Starting at the line that contains "Choose the dark teal-green swatch", write out every line to the end of the records below exactly, and leave out the pictures.

Source material Start Marker

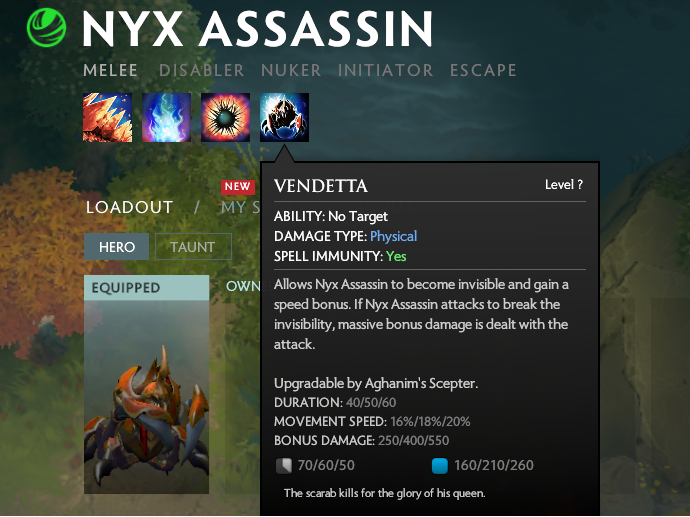Screen dimensions: 690x517
Task: Select the Spiked Carapace ability icon
Action: pos(225,117)
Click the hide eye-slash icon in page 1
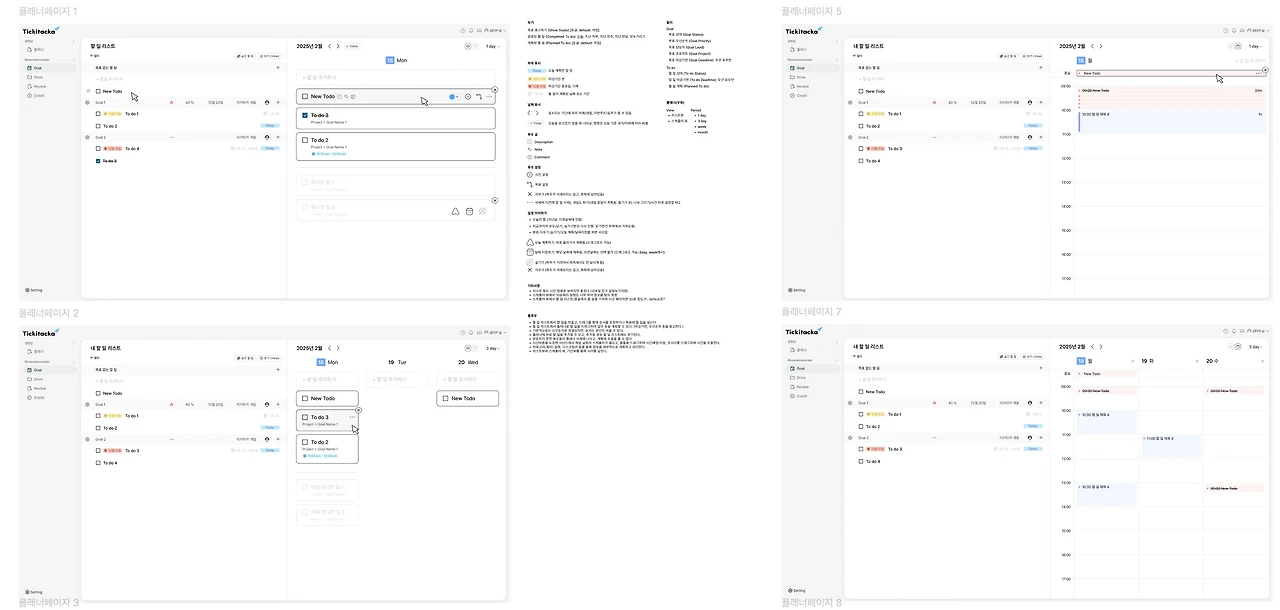The image size is (1280, 610). (x=482, y=211)
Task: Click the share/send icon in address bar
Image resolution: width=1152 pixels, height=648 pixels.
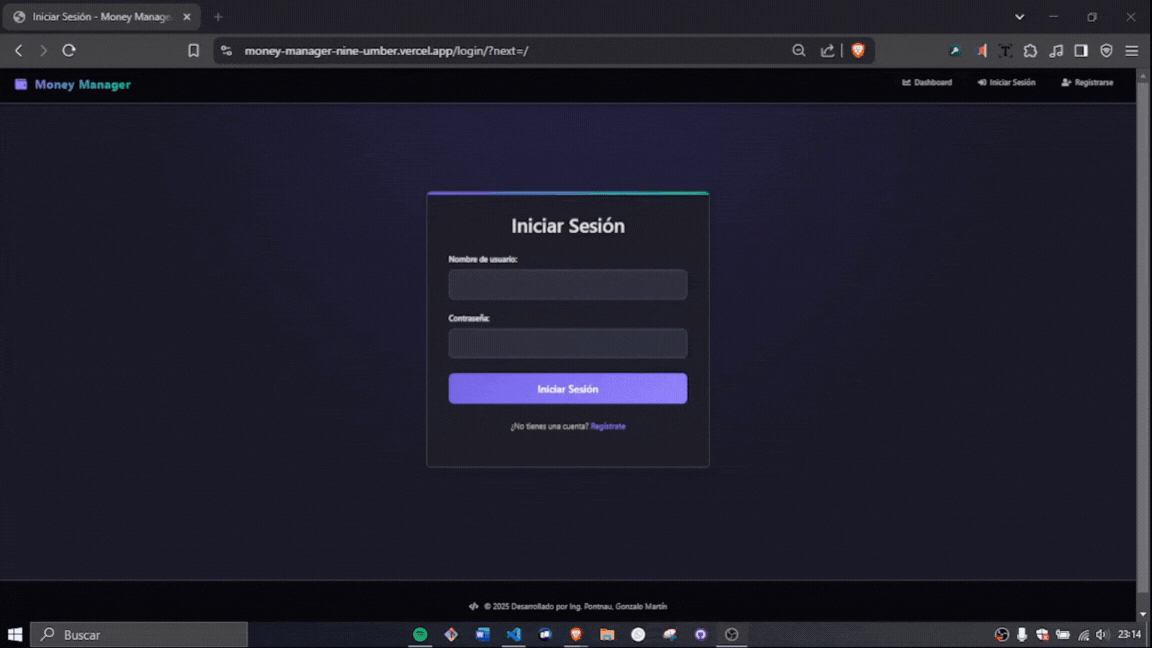Action: pos(826,50)
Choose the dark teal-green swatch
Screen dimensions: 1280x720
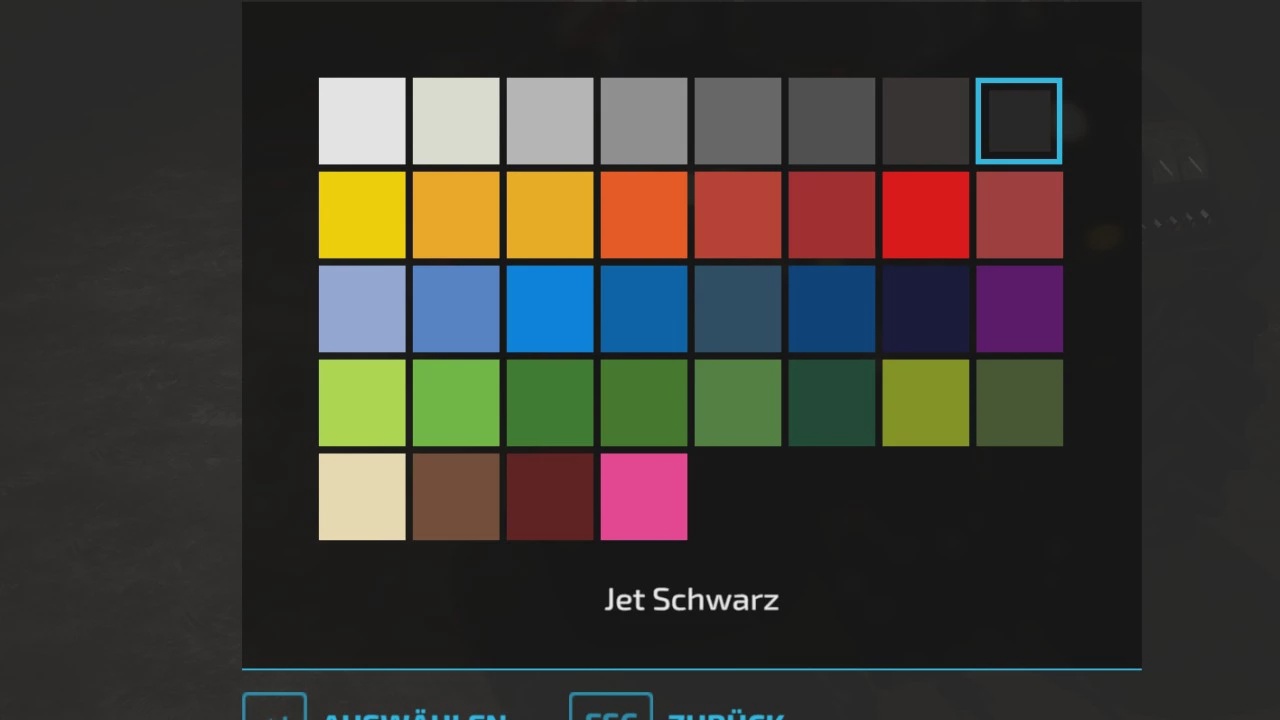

Source material End Marker

Your solution:
Choose the dark teal-green swatch
Screen dimensions: 1280x720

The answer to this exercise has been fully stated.